Hi Marc,


On Wed, Jul 31, 2013 at 1:09 PM, Marc de Klerk <deklerkmc@gmail.com> wrote:
Hi guys,

I've been using np.ravel(). This morning I tried to lookup the difference between np.ravel() and np.ascontiguousarray(). Does anybody know?
I am not sure if this helps as I don't know your purpose for using np.ravel / np.ascontiguousarray. I got to know about the ndarray.flags method yesterday from Stefan while discussion on this PR.

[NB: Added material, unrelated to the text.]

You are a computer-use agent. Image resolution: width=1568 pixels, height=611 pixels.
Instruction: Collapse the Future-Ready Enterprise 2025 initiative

In [15]: a = np.arange(20).reshape((4,5))

In [16]: a
Out[16]: 
array([[ 0,  1,  2,  3,  4],
       [ 5,  6,  7,  8,  9],
       [10, 11, 12, 13, 14],
       [15, 16, 17, 18, 19]])

In [17]: a.flags
Out[17]: 
  C_CONTIGUOUS : True
  F_CONTIGUOUS : False
  OWNDATA : False
  WRITEABLE : True
  ALIGNED : True
  UPDATEIFCOPY : False

In [18]: b = np.ravel(a)

In [20]: b
Out[20]: 
array([ 0,  1,  2,  3,  4,  5,  6,  7,  8,  9, 10, 11, 12, 13, 14, 15, 16,
       17, 18, 19])

In [21]: b.flags
Out[21]: 
  C_CONTIGUOUS : True
  F_CONTIGUOUS : True
  OWNDATA : False
  WRITEABLE : True
  ALIGNED : True
  UPDATEIFCOPY : False

Hope this helps!!

Marc

On Sunday, July 21, 2013 6:37:47 AM UTC+2, Chintak Sheth wrote:

Hi Ronnie,

On Jul 21, 2013 10:00 AM, "Ronnie Ghose" <ronnie...@gmail.com> wrote:
>
> So in skimage/colors why does it matter if the array is contiguous? Is this for Cython operations later?
>

Yeah it is mainly for using memory views in Cython which is initialized as C contiguous.
`cdef some_type[:. ::1] var_name`

In thus case ::1 is for C contiguous.